What is needed: The stretch from the line with "This screenshot has width=1433, height=545." through the line with "Open the Audit History link" in the records below: write it out exactly, and nothing else.

Provided data:
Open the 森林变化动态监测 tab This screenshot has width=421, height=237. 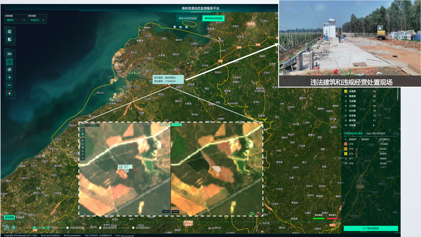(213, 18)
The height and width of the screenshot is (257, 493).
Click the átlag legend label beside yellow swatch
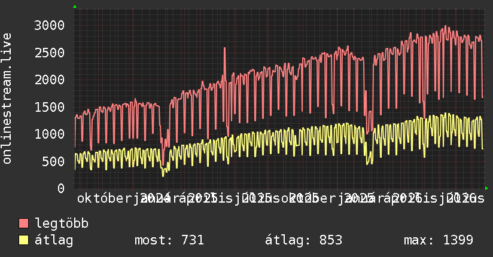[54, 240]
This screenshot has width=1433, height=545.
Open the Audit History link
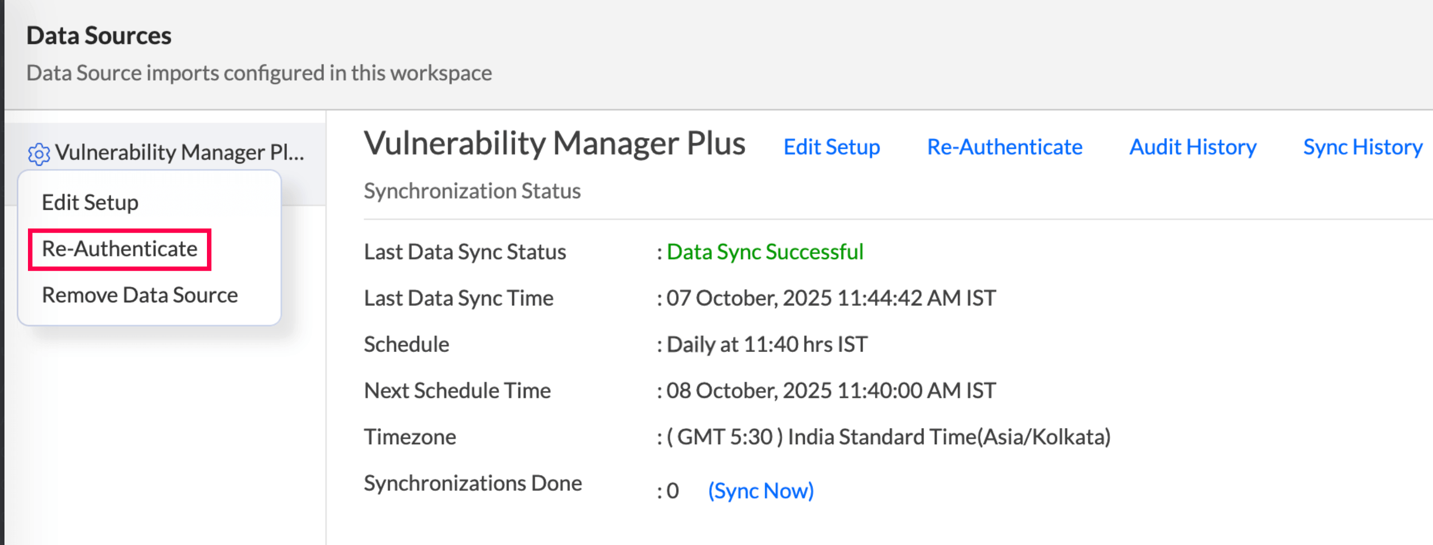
---
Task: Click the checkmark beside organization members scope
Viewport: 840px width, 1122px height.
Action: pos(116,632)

Response to this exercise:
This screenshot has width=1433, height=545.
Open the Audit History link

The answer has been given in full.